Questo imitatore non ha né scienza, né retta opinione a riguardo della
bellezza o bruttezza di ciò che imita, nasconde la sua ignoranza sotto il manto
della forma ammaliatrice. L’arte diventa negativa a seconda che stimoli buoni
o cattivi sentimenti.
La
ragione ha spinto Platone alla condanna della poesia, ma egli non può non
sentire “l’incanto che esercita anche su noi stessi”. A questo proposito
è significativo ed interessante il dialogo minore Ione,
dove emerge come fondamentale per la poesia non sia la scienza ma
l’ispirazione. Protagonisti sono Socrate ed il rapsodo Ione, che si dichiara
espertissimo di Omero e ne dà prova recitando a memoria molti pezzi. Socrate
gli dimostra che il suo sapere non si basa sulla conoscenza bensì è
un’ispirazione divina. Platone afferma che la poesia è una specie di potere
concesso dagli dei ai poeti. La fonte di tale potere è la Musa stessa, quindi
una divinità, un ente superiore all’uomo, la quale lo trasmette ai poeti
ispirandoli, cioè penetrando in essi, invadendoli. La condizione in cui si
trova un poeta quando è ispirato dalla Musa è l’”entusiasmo”, che
propriamente significa invasamento da parte di una divinità.
Alla
svalutazione della poesia come rappresentazione esteriore del sensibile e
falsificazione della verità, si contrappone la sua celebrazione come
ispirazione divina. Il poeta, secondo Platone, compone in uno stato di trance;
egli è “posseduto dal dio”, come i veggenti nel momento in cui rendono
responsi durante i quali smarriscono il controllo della propria personalità:
chi si trova in questa condizione agisce in stato di ipnosi, ed è capace di
generare irrazionalmente negli altri le stesse emozioni che egli prova:
“Tutti
i grandi poeti compongono i loro bei canti non per arte, ma fuori di sé e
posseduti da un dio…. e come quelli che celebrano i riti dei Coribanti danzano
in stato di trance, così anche i poeti lirici compongono i loro bei canti fuori
di sé, dopo essere entrati nel ritmo e nell’armonia, e baccheggiano e sono
posseduti come le baccanti che credono di attingere dai fiumi miele e acqua
quando sono in trance, ma quando sono in senno no.

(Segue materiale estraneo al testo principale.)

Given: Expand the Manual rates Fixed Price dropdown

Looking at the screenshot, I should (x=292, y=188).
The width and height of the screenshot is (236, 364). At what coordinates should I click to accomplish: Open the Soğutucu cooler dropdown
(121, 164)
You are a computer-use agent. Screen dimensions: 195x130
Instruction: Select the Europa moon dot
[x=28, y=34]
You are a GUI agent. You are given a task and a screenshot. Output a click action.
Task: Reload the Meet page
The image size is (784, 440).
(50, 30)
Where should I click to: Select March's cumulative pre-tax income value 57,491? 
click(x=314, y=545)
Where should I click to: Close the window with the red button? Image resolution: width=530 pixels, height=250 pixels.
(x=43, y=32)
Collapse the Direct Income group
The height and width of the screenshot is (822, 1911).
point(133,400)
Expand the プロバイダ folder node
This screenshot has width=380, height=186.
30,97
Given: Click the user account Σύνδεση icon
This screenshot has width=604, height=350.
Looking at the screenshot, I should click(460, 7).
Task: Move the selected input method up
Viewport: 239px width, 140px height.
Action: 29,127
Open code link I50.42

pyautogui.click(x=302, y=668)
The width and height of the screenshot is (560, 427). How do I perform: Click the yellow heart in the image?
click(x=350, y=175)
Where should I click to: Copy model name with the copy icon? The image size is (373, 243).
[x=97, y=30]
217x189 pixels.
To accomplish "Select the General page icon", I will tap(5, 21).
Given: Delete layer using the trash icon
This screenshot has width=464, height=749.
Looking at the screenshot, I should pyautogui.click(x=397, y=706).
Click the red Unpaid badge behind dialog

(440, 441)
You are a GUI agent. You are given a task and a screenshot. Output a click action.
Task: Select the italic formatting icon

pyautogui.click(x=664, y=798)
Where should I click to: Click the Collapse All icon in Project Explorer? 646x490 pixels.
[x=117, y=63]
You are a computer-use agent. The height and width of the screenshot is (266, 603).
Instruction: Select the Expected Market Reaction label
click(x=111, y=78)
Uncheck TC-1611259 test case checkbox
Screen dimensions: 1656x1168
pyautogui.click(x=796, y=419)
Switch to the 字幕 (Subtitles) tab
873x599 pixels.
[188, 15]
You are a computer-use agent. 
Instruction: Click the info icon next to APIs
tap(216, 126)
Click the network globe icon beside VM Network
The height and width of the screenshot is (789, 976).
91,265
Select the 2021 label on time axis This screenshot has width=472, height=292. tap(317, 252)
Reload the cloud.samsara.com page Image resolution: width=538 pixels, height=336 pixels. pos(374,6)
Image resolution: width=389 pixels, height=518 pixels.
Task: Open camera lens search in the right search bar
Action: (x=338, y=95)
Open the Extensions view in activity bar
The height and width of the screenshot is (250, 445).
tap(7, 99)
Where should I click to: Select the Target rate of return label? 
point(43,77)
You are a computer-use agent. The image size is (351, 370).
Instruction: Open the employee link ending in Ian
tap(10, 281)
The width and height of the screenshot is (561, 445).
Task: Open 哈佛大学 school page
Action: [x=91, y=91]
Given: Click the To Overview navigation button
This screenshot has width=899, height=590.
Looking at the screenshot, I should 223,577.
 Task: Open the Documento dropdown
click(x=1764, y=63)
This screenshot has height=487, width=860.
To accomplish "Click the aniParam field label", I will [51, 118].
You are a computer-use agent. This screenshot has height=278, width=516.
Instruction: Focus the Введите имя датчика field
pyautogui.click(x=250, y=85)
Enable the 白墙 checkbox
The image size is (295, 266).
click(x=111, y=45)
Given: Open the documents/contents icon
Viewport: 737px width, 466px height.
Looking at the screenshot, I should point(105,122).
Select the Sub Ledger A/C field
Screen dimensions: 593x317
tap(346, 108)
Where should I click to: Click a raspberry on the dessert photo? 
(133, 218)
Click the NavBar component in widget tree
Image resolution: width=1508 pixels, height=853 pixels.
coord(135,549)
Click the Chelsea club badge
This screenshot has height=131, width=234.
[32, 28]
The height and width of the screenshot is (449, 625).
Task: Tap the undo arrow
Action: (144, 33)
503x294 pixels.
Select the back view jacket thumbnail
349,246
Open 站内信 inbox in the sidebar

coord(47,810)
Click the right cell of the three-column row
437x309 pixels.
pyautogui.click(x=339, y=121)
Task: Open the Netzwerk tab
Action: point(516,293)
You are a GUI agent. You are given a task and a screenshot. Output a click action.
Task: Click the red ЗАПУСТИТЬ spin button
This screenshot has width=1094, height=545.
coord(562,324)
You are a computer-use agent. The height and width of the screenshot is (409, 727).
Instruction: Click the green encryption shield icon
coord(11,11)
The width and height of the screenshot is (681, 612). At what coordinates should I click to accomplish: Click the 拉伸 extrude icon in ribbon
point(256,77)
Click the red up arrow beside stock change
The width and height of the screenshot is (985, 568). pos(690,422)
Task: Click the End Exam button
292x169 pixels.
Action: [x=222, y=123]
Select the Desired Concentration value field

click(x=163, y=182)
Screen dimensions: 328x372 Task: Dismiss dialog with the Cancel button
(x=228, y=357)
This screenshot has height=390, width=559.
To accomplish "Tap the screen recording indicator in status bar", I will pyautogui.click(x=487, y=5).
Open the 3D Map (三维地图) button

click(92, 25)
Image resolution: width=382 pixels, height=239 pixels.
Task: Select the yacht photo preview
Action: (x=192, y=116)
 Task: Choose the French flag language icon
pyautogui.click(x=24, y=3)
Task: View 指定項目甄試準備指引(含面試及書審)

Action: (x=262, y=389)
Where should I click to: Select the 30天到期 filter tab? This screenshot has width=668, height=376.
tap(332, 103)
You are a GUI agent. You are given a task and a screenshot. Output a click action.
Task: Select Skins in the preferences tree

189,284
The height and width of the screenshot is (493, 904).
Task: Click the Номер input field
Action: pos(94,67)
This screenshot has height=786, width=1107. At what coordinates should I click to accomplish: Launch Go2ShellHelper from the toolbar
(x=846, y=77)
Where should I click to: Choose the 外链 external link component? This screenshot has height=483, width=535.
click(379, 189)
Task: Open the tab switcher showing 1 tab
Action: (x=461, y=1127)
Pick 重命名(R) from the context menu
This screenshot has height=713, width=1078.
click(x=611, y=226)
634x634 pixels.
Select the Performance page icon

Lo stesso capita all’anima
dei poeti lirici, come ammettono loro stessi”.
(Ione)
Così
come il poeta è ispirato dalle Muse, il pubblico è ispirato dal poeta, e
anch’egli perde il controllo della sua mente e si abbandona alle irresistibili
emozioni che la parola desta nel suo animo, cosicché si crea una sorta di
contagio in cui tutti sono posseduti dalla
stessa energia, come il Socrate platonico spiega al suo amico:
“Ciò
che ti spinge non è la tecnica, ma una forza divina, come accade nella pietra
che Euripide chiamò magnetica e che in genere chiamano di Eracle: questa pietra non solo attira a sé gli anelli di ferro,
ma conferisce ad essi forza di fare lo stesso con altri anelli, cosicché si
crea talvolta una lunga catena di anelli di ferro tra loro collegati…. allo
stesso modo la Musa prende possesso dei poeti, e attraverso loro si crea una
catena di persone ugualmente in stato di entusiasmo”.